Os irmãos Antério e Norberto Mânica, grandes produtores
de feijão, foram apontados como os mandantes do crime
pela Polícia Federal. Entre ida e vindas, julgamentos e
anulações, eles foram condenados. Porém, aguardam
recursos em liberdade.
O inquérito entregue pela Polícia Federal à Justiça sobre a
chacina de Unaí afirmou que a motivação do crime foi o
incômodo provocado pelas insistentes multas impostas
pelos auditores à família de fazendeiros, sendo que o
auditor-fiscal do trabalho Nelson José da Silva era o alvo
principal. Ele já havia aplicado cerca de R$ 2 milhões em
infrações a fazendas da família Mânica por descumprimento
de leis trabalhistas.
O motorista Oliveira, mesmo baleado, conseguiu fugir do
local com o carro e foi socorrido. Levado até o Hospital de
Base de Brasília, Oliveira não resistiu e faleceu. Antes de
morrer, descreveu uma emboscada: um automóvel teria
parado o carro da equipe e homens fortemente armados
teriam descido e fuzilado os fiscais. Os auditores fiscais
morreram na hora.
Trabalho escravo hoje
no Brasil
A Lei Áurea aboliu a escravidão formal em maio de 1888, o
que significou que o Estado brasileiro não mais reconhece
que alguém seja dono de outra pessoa. Persistiram,
contudo, situações que transformam pessoas em
instrumentos descartáveis de trabalho, negando a elas sua
liberdade e dignidade.
Desde a década de 1940, o Código Penal Brasileiro prevê a
punição a esse crime. A essas formas dá-se o nome de
trabalho escravo contemporâneo, escravidão
contemporânea, condições análogas às de escravo.

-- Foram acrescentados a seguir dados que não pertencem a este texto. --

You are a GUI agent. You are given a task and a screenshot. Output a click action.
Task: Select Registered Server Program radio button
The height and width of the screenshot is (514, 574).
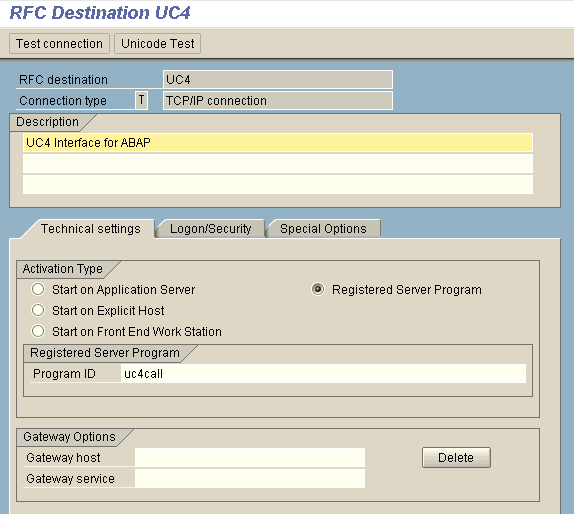318,289
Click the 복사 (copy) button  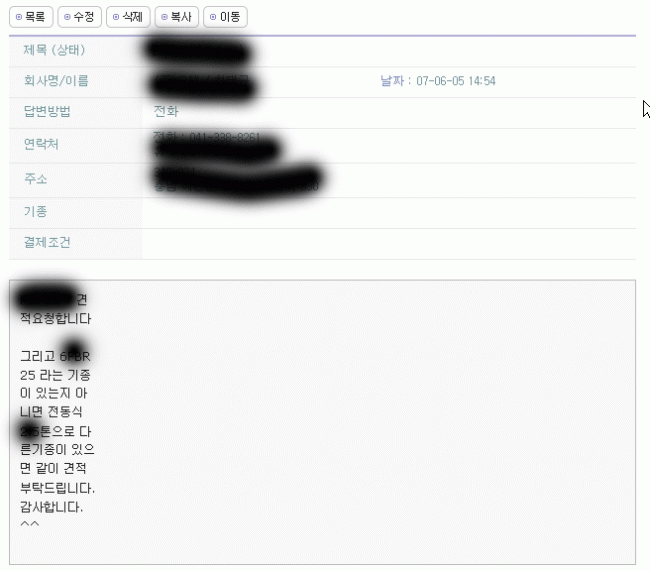click(x=177, y=17)
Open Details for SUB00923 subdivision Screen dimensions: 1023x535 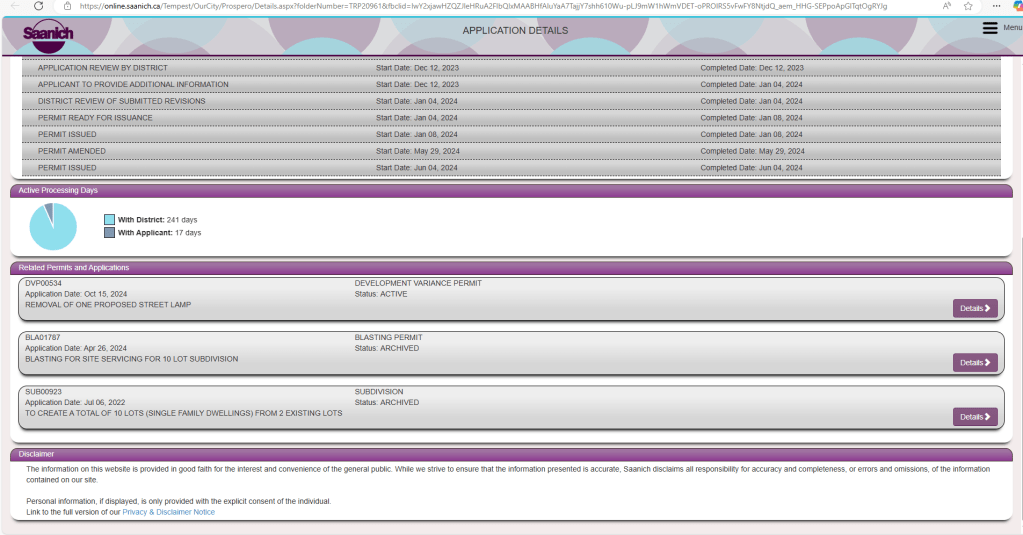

De acordo com o artigo 149 do Código Penal, quatro
elementos podem definir escravidão contemporânea por
aqui: trabalho forçado (que envolve cerceamento do direito
de ir e vir), servidão por dívida (um cativeiro atrelado a
dívidas, muitas vezes fraudulentas), condições degradantes
(trabalho que nega a dignidade humana, colocando em risco
a saúde e a vida) ou jornada exaustiva (levar ao trabalhador
ao completo esgotamento dado à intensidade da
exploração, também colocando em risco sua saúde e vida).
Como denunciar
Denúncias de trabalho escravo podem ser feitas de forma
sigilosa no Sistema Ipê, sistema lançado em 2020 pela
Secretaria de Inspeção do Trabalho do Ministério do
Trabalho e Emprego em parceria com a Organização
Internacional do Trabalho (OIT). Em 2022, 1.654 foram
enviadas pelo sistema. Denúncias também podem ser feitas
através do Ministério Público do Trabalho, unidades da
Polícia Federal, sindicatos de trabalhadores, escritórios da
Comissão Pastoral da Terra, entre outros locais.
Dados oficiais sobre o combate ao trabalho escravo estão
disponíveis no Radar do Trabalho Escravo da SIT.